Une anecdote amusante. Pendant les vacances, beaucoup de monde a été chez le coiffeur. Eh bien, je n’ai pas remarqué que M* avait changé de coupe, alors que c’est flagrant, il paraît. Je ne fais pas attention à ça, c’est dingue. Par contre, je peux vous dire exactement comment tel ou tel type était habillé aujourd’hui… Non, pas de doute possible !
Depuis quelque temps, j’ai découvert sur Internet un forum sur l’homosexualité, sur Doctissimo (c’est un site médical, mais avec plein de dossiers sur des problèmes qui peuvent toucher les jeunes, notamment). Je visite régulièrement ce forum (sans y participer), c’est très intéressant d’assister aux discussions entre de jeunes homos. Il y en a de mon âge, qui confient leurs doutes ou leur mal-être, qui posent des questions très précises que je me pose aussi, et des plus âgés qui font part de leur expérience.
Il y a des témoignages déprimants : certains mecs sont bien plus atteints que moi, et on se demande s’ils ne vont pas se foutre en l’air ! Il y en a même qui ont vingt ou vingt-et-un ans et qui disent que personne n’est au courant de leur homosexualité… Mais comment est-ce possible ? Moi, ça ne fait que six mois que je suis au courant, et ça me fait tellement souffrir ! Comment peuvent-ils ne pas partager cela, le garder pour eux pendant tant d’années ? C’est dingue.
Il y a aussi des témoignages amusants. Parfois je me reconnais dans une remarque, quand certains évoquent le regard qu’ils ont sur les autres mecs, et tout. Et puis, il y en a qui sont vraiment gonflés, qui parlent de leurs expériences, de leurs fantasmes sur leur meilleur ami, et toutes ces sortes de choses…
Ça me fait du bien de lire tout ça. Parce que je ne connais pas d’homos personnellement, je n’ai personne avec qui partager tout ça et, sans ce forum, je ne saurais pas comment vivent les autres.
Demain, je pensais aller à l’Univers du livre pour acheter le bouquin que j’ai commandé : Oubapo, opus no1, mais ils ne l’ont pas reçu. J’irai quand même, peut-être, et j’achèterai le tome 3 du Retour à la terre, qui vient de sortir…

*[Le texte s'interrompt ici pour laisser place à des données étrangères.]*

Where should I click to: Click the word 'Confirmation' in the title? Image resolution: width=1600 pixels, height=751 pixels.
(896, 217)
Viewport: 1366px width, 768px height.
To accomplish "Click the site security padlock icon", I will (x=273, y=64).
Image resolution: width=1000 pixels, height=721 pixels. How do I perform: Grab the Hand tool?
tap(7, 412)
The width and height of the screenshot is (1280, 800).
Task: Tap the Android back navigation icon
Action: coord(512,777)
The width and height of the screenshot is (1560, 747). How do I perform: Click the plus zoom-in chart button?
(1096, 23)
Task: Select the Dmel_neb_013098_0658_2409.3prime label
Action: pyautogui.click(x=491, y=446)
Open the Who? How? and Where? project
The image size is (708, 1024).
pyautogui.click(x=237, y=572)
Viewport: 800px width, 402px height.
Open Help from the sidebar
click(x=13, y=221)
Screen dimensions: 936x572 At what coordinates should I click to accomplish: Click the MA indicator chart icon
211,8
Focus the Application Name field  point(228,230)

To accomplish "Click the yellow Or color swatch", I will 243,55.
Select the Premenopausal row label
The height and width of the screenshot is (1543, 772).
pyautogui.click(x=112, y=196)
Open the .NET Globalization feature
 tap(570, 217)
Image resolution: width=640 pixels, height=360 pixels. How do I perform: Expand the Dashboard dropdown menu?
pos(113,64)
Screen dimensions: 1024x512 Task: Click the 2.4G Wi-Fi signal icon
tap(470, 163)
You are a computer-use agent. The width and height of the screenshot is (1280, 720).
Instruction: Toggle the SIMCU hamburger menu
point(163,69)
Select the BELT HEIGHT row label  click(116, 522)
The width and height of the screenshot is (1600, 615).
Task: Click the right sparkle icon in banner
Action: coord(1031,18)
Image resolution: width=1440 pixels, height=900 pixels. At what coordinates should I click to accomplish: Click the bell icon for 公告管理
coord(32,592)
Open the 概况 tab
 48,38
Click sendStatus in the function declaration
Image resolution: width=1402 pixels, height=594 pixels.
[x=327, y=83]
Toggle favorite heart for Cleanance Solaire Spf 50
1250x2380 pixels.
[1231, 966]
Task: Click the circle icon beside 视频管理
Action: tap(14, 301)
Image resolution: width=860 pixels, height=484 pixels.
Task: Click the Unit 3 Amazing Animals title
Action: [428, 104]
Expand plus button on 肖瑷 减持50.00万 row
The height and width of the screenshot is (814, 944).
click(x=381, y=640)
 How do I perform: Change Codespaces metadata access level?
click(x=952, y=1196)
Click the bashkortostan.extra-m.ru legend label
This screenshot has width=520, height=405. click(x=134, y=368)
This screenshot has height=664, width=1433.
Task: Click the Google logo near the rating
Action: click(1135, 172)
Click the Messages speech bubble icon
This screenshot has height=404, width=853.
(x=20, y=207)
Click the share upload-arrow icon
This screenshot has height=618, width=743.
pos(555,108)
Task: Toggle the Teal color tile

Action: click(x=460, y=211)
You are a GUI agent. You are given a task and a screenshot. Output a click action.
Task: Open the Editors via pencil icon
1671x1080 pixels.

Lundi prochain, j’aurai dix-sept ans.
Entendu la semaine dernière, dans la rue, à Saint-Germain. Un SDF dit à un autre : « Oh, moi, tu sais, le foie gras, je ne cours pas après… » Ça m’a fait rigoler. Je ne sais pas dans quel contexte il disait ça. Moi non plus, je ne cours pas après le foie gras.
Et si je parlais un peu d’autre chose que de moi ? Je vais parler du contexte historique, pour que le lecteur du siècle prochain puisse situer. Non, je déconne. Mais, sérieusement, la semaine dernière un raz-de-marée effroyable dans l’océan Indien a fait au moins (« au moins », car ils en comptent de plus en plus chaque jour) cent cinquante mille morts. On ne parle que de ça à la radio. Cent cinquante mille… On a du mal à se rendre compte… Ça fait froid dans le dos.
Cette rubrique « Carnets » reprend le journal que j’ai commencé à tenir en 2003. Dans ce carnet no2 (Angoisse du doute, malaise de la certitude, 15 juillet 2004 – 17 janvier 2005), j’ai seize ans.